Lesson Plan Title:Insecure Login

Concept / Topic To Teach:
Sensitive data should never sent in plaintext! Often applications switch to a secure connection after the authorization. An attacker could just sniff the login and use the gathered information to break into an account. A good webapplication always takes care of encrypting sensitive data.

General Goal(s):
See how easy it is to sniff a password in plaintext.
Understand the advantages of encrypting the login data!

Solution:

This lesson has two stages. In the first stage you try to sniff a password which is sent in plaintext. In the second stage you try the same but on a secure connection.

You need a client server setup for this lesson.

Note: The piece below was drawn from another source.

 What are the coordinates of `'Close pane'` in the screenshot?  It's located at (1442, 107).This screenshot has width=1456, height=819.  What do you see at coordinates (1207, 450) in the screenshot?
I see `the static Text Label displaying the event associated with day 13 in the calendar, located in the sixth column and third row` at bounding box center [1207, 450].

Please refer to the Tomcat Setup in the Introduction section.

Stage 1

Start a sniffer. If you do not have one we recommend wireshark, which is free: Wireshark. Make sure you are capturing on the right interface. Click on the submit button ans stop the capturing. Now analyze the captured data.

Figure 1: Sniffed Traffic

As you can see we are interested in the HTTP Post request (marked blue) as the password is transmitted there. The field for the password has the name clear_pass and has as value sniffy. Of course this is also the correct answer and you are done with stage 1.

Stage 2

Now you have to switch to a secure connection. You archive this by changing the URL from http://... to https://... Sniff again the traffic as you have done in stage 1. As you will see there is not sent the password in plaintext. The server communicates with the application over a secure layer the so called Transport Layer Security (TLS) also called Secure Socket Layer (SSL). TLS is a hybrid encrypting protocol. A master secret is built to communicate. This master secret is built by using SHA-1 and MD5. All traffic between the Server and the Cleint is encrypted.